The activity which claimed her greatest enthusiasm was music. As a small child she was one of those, as reported by her mother, who never had to be reminded to practice. She majored in music at college and played a piano concerto with the orchestra for her senior recital. She was also the Glee Club accompanist.
On graduation from college, she determined to go to Germany to study, and with her mother, spent the year of 1912-1913 in Berlin as a student of Josef Lhevinne. She practiced daily throughout her life and gave recitals on many occasions. She studied with various teachers after World War I—among them were Ernest Hutcheson, Ernest Hofzimmer, and Bela Nagy of IU.
Many good causes, but especially musical ones, enlisted her life-long support. At her death in 1972, she was Chairman of the Irwin-Sweeney-Miller Foundation, member of the Executive Board of the Indianapolis Symphony Orchestra, Director of the Friends of Music, Indiana University, member of the National Council of the Metropolitan Opera, and member of the Executive Committee at Indiana Historical Society.
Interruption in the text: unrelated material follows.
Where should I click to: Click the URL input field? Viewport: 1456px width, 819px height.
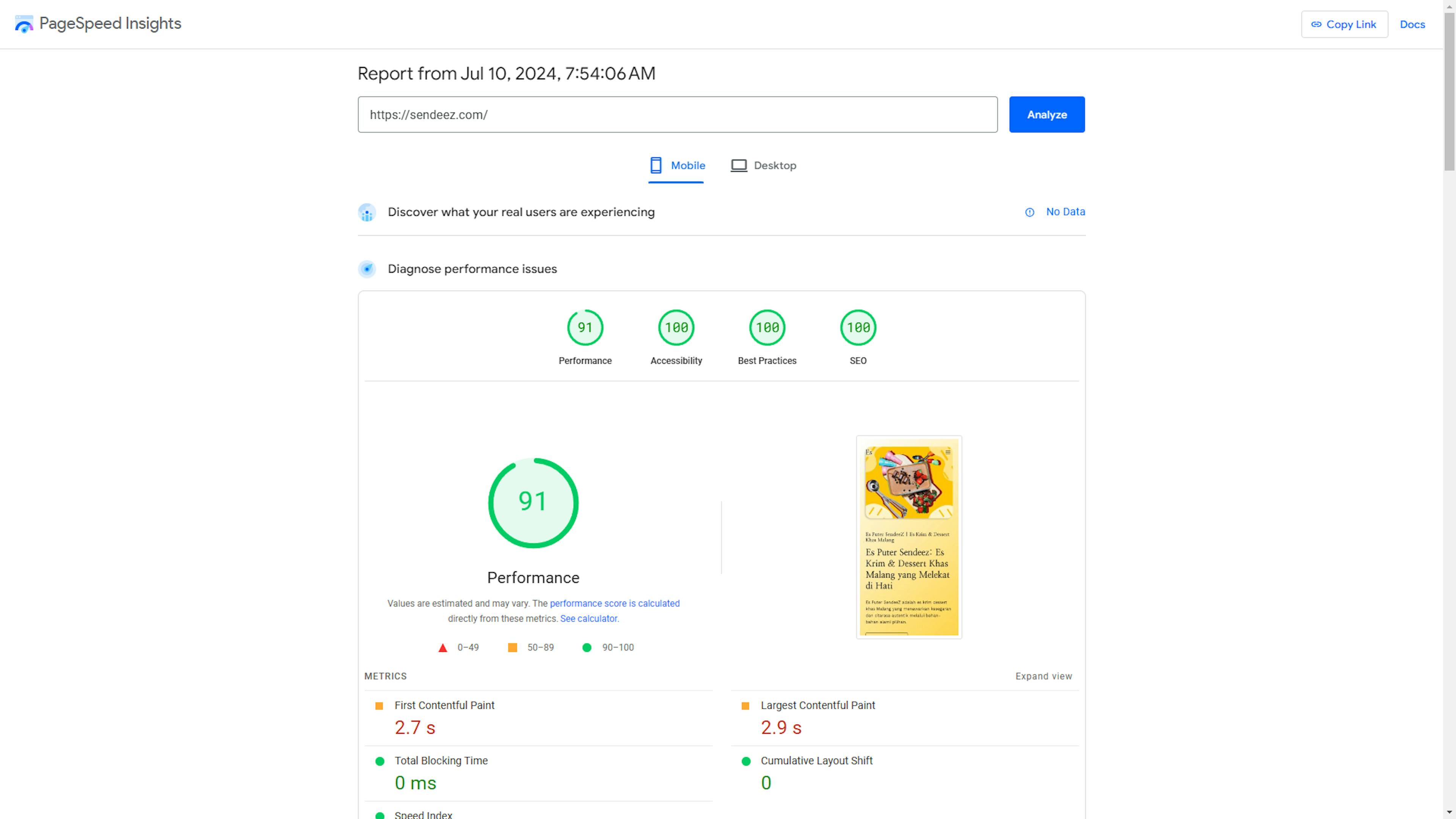click(678, 114)
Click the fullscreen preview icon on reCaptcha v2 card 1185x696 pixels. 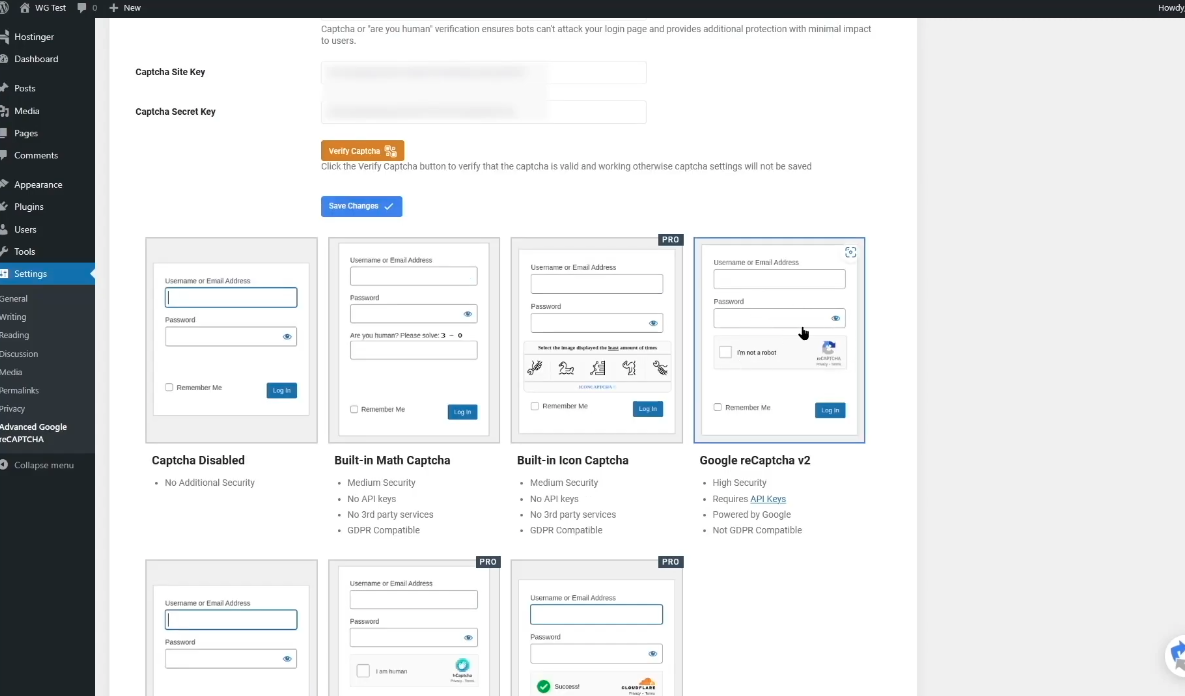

Sweeney and the progress of music at IU are inextricably entwined. It was she who suggested to former Dean Wilfred C. Bain that the school begin its annual presentations of Wagner's epic opera, Parsifal, which consequently placed the Indiana University Opera Theater on the world musical map. She aided in the negotiations which furthered the state government's approval for the building of the Musical Arts Center, and her gift to the university's 150th Birthday Fund ensured the facility's completion.
The Jacobs School of Music is honored to award the Elsie I. Sweeney Memorial Scholarship to a deserving music performance student at the Jacobs School of Music.